O Brasil é o segundo maior consumidor de drogas do mundo, vizinho de quatro dos maiores produtores: Colômbia, Peru, Bolívia e Paraguai. Segundo Jungmann, o Rio se tornou um hub de distribuição de drogas para outros países, com mais de 800 comunidades dominadas por facções do crime organizado.
Para tentar atacar o problema, o ministro acha que o país terá de mudar sua estratégia na relação com os países fronteiriços:
— O Brasil tem de mudar seu posicionamento, não no sentido de ser agressivo, de hostilizar, porque isso não faz parte de nossa cultura diplomática. Mas, de fato, existe uma corresponsabilidade. Não se combate o crime transnacional só no espaço nacional. É preciso ter parcerias para combater em outros países.
Ele disse achar que, diplomaticamente, cobrança não é a melhor palavra a ser utilizada. Mas é disso que se trata. Será preciso estabelecer metas e compromissos com esses países para combate dos ilícitos transfronteiriços.
— Acho que é preciso fazer gestões diplomáticas, para integração de inteligência e convergências de legislação. Os países precisam estar mais próximos, cooperar mais, trabalhar mais juntos — afirmou o ministro.
No Brasil, faltam homens e recursos para fechar os 17 mil quilômetros da fronteira brasileira. Jungmann informou que já teve reuniões com todos os países que fazem fronteira com o Brasil, exceto com a Venezuela.
— Mas em alguns deles precisamos de mais atenção. Temos ótimo relacionamento com a Colômbia, contatos na fronteira com todos os países. Tem dado resultados, mais precisamos torná-los mais efetivos.
DEFESA DE AUTORIDADE SULAMERICANA
Em 2016, segundo o ministro, havia 97 integrantes do PCC, a maior facção criminosa paulista, presos no Paraguai, o que é um exemplo de como o crime organizado se transnacionalizou, ultrapassou fronteiras. Para Jungmann, é preciso constituir na América do Sul uma autoridade regional na área de Segurança Pública, para facilitar a integração entre os países:
— Teremos, sobretudo, de integrar os nossos esforços e os nossos efetivos em termos de fronteira, criar comitês binacionais, e instituir a autoridade sulamericana. A América do Sul precisa de autoridade para fazer a coordenação entre os países na área de segurança.

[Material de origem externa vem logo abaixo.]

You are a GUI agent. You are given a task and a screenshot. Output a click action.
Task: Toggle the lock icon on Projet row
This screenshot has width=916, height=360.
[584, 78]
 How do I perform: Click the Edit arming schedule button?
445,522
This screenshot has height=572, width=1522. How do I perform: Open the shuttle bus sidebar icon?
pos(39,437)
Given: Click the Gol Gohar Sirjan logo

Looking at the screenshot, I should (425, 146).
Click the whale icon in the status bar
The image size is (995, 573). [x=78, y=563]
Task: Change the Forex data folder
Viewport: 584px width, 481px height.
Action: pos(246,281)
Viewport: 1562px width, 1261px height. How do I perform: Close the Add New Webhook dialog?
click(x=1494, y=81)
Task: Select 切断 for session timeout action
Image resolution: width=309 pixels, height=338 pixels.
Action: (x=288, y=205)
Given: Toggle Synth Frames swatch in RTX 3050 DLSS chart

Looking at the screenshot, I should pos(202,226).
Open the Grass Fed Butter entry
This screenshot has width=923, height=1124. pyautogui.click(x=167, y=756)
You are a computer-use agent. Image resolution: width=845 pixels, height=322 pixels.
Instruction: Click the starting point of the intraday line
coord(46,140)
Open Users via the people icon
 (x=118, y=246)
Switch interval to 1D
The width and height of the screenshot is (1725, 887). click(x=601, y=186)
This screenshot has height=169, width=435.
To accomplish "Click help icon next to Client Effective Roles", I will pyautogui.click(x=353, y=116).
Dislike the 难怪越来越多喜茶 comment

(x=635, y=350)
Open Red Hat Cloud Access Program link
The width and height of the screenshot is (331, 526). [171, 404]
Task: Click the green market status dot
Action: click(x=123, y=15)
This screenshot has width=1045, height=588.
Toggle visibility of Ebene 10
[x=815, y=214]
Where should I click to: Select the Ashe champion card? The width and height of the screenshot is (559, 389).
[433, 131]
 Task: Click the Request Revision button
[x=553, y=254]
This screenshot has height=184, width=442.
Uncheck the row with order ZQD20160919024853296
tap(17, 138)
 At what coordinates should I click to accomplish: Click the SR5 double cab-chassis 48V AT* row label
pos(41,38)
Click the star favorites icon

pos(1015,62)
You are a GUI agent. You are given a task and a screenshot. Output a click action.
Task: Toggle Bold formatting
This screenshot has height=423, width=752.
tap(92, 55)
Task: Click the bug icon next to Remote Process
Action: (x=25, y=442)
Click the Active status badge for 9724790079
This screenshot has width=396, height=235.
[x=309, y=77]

O ministro terá uma reunião em Foz do Iguaçu com ministros dos países vizinhos para discutir a ideia, que ele já apresentou ao ministro das Relações Exteriores da Colômbia. A ideia agora é organizar um fórum sulamericano de segurança para desenvolver o plano, já com o apoio do Itamaraty.
O ministro disse que, atualmente, o efetivo da Polícia Federal é pequeno para o tamanho das fronteiras brasileiras, mas quando somado ao de instituições como Ibama e Forças Armadas, “fica mais robusto”. Mesmo assim, ele acredita que, a solução para o problema é investir em tecnologia, com o uso de drones, radares móveis e vants (aeronaves não tripuladas).
Em breve, segundo o ministro, a Força Aérea Brasileira (FAB) vai realizar uma operação que cria corredores eletrônicos na fronteira com Bolívia e Paraguai. Todas as aeronaves que passarem por este corredor eletrônico, entrando ou saindo do Brasil, terão de se identificar, ou serão abordadas por aviões Supertucanos da FAB e obrigadas a descer.
— A nossa percepção da insegurança ainda está aquém da realidade — disse Jungmann. — O que existe por trás da violência difusa é um nível de organização das facções criminosas muito maior do que é perceptível. Em 2016, no Maranhão, crime organizado queimou escolas para não permitir que se tivesse eleição. Temos de prestar atenção na capacidade deste crime de afrontar o Estado. Estão em jogo a democracia, as instituições e a própria sociedade.